O texto, dos deputados Paulo Pimenta (PT-RS), do líder Enio Verri (PT-PR), juntamente com a Bancada do PT, agrega 26 projetos e foi inteiramente construído em parceria com os movimentos do campo.
Apesar de toda essa articulação e elaboração, quando chegou às mãos de Bolsonaro ele não titubeou, vetou 14 dos 17 artigos do PL, entre eles o que estendia o auxílio emergencial de R$ 600 a agricultores familiares que não tivessem recebido o benefício. No caso das mulheres, a cota seria dobrada, como previa a lei que aprovou o auxílio para trabalhadores desempregados, informais e microempreendedores individuais.
“Contrariedade ao interesse público e inconstitucionalidade” foi a justificativa de Bolsonaro ao vetar os artigos, argumentando que não há previsão orçamentária.
O presidente também vetou medidas como a concessão automática do benefício Garantia-Safra aos agricultores familiares, a criação de um programa de fomento para apoiar a atividade produtiva desses trabalhadores durante o estado de calamidade pública e a renegociação de dívidas de pequenos agricultores.
Coordenador-Geral da Confederação Nacional dos Trabalhadores e Trabalhadoras na Agricultura Familiar do Brasil (Contraf-Brasil), Marcos Rochinski relata que, desde o início da pandemia, as entidades sindicais já apontavam ao governo a necessidade de medidas de apoio e organização do processo produtivo da agricultura familiar.
“Avisamos que o país correria um sério risco com o passar do tempo de aumento substancial dos preços dos produtos agrícolas e, isso, certamente afetaria a vida do conjunto dos trabalhadores e trabalhadoras do nosso país. E foi o que aconteceu com alguns alimentos”, explica.

**LISTA DE DADOS**
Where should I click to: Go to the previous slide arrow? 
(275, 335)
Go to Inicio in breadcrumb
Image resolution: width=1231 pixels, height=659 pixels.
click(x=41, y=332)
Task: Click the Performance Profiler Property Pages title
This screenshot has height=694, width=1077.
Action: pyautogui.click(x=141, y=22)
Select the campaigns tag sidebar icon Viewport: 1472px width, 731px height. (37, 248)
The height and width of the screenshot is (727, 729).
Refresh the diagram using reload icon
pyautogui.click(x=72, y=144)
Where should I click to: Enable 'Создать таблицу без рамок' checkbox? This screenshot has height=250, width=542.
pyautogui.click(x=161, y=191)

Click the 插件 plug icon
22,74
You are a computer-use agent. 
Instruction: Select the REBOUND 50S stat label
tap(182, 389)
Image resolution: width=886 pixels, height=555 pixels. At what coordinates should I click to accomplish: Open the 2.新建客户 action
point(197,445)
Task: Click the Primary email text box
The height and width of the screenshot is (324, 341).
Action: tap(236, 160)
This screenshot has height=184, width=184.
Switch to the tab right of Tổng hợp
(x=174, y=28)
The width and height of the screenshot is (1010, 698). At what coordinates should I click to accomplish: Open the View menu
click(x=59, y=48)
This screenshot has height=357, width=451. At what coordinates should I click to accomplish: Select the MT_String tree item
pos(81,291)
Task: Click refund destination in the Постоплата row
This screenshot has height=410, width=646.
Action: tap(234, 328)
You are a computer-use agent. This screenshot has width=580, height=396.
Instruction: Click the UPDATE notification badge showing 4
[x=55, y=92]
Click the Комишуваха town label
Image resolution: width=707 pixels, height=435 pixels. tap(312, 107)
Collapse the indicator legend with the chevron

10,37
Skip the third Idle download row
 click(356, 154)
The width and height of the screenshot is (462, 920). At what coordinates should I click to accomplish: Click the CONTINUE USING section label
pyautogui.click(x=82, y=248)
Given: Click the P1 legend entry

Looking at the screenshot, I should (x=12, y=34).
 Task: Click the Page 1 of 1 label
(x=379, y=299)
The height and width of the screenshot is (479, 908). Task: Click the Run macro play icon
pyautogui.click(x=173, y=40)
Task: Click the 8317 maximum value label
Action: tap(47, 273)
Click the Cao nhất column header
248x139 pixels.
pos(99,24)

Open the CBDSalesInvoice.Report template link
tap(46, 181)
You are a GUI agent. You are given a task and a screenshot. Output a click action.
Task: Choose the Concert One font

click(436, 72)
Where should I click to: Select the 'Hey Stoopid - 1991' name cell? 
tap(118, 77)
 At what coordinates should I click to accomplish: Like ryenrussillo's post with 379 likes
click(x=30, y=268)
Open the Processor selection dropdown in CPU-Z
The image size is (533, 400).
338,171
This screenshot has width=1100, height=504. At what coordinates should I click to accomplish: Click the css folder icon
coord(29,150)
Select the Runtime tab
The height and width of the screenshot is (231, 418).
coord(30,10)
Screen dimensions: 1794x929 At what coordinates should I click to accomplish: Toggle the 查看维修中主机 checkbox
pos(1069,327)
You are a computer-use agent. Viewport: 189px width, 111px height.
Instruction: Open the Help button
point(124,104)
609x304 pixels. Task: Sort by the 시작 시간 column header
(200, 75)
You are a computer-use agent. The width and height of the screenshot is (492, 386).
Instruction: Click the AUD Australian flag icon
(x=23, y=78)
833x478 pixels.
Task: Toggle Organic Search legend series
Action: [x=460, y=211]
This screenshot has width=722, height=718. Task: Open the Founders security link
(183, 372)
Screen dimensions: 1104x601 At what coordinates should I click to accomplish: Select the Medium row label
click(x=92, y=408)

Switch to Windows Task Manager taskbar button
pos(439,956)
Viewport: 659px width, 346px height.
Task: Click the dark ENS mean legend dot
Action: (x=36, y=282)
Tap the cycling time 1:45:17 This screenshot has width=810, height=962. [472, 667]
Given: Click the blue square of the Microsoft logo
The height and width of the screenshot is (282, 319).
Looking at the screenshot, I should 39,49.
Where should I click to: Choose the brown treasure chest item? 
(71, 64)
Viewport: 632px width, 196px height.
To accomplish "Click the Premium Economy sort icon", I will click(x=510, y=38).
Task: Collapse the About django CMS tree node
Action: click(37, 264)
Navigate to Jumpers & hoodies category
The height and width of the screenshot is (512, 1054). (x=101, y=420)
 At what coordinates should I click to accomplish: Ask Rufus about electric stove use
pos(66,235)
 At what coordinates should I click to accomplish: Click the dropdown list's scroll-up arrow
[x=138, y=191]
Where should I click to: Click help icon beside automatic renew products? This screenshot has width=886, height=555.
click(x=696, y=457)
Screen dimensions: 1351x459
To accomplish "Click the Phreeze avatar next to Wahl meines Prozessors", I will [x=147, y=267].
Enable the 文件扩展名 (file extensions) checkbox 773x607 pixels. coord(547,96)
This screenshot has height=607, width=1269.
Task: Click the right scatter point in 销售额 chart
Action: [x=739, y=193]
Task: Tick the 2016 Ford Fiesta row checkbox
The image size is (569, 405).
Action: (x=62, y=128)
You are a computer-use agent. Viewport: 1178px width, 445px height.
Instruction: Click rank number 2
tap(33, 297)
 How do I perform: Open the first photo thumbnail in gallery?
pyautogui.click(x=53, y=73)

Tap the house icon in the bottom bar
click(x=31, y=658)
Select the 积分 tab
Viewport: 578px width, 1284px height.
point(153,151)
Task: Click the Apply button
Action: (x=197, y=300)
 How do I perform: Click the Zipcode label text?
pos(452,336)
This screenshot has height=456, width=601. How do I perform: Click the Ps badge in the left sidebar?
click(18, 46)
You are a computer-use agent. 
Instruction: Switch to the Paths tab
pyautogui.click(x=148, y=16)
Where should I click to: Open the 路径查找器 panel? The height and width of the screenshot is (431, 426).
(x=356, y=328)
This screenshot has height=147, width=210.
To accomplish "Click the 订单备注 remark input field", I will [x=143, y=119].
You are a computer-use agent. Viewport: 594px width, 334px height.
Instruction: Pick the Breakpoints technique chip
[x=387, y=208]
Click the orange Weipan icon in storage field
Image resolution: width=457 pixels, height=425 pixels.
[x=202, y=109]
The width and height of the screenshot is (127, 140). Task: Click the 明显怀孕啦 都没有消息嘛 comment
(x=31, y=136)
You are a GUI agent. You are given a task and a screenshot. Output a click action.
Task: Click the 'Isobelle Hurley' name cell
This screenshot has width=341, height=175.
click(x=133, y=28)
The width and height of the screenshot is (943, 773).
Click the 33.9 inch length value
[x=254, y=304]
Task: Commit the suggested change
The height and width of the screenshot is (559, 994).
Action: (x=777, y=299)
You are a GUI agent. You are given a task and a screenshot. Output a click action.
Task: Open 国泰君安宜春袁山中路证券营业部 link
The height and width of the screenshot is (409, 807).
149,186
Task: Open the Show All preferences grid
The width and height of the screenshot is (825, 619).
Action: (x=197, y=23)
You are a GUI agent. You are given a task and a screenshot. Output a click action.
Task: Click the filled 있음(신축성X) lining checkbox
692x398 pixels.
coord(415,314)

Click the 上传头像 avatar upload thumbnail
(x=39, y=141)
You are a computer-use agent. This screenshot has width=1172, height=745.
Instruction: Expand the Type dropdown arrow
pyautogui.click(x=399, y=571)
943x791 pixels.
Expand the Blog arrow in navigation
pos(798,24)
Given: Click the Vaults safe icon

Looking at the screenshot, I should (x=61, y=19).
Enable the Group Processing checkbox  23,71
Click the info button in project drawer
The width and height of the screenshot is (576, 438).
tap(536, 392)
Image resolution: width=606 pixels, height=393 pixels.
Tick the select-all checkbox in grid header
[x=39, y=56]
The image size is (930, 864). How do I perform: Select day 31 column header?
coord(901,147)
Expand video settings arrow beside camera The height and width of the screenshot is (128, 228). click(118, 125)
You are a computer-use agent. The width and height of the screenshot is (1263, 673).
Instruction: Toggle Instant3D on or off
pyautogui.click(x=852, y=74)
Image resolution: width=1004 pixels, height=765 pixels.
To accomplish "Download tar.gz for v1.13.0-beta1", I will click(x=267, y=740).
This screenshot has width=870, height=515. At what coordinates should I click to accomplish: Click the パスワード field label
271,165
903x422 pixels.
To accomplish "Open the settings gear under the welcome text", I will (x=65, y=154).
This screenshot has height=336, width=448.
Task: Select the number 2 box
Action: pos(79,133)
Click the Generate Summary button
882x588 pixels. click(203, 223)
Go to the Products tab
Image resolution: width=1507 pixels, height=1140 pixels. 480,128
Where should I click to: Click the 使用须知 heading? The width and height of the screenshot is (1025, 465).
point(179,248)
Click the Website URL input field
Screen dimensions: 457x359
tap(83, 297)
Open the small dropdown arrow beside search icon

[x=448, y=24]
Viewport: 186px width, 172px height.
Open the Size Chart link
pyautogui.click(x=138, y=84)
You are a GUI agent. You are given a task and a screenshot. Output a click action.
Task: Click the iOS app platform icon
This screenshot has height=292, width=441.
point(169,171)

**INSTRUÇÕES DA TAREFA**
Quais medidas vetadas por Bolsonaro são mencionadas no texto sobre os vetos ao projeto de apoio à agricultura familiar? Esse material não tem relação com o texto.

**RESPOSTA**
- A extensão do auxílio emergencial de R$ 600 a agricultores familiares que não tivessem recebido o benefício (com cota dobrada para as mulheres)
- A concessão automática do benefício Garantia-Safra aos agricultores familiares
- A criação de um programa de fomento para apoiar a atividade produtiva desses trabalhadores durante o estado de calamidade pública
- A renegociação de dívidas de pequenos agricultores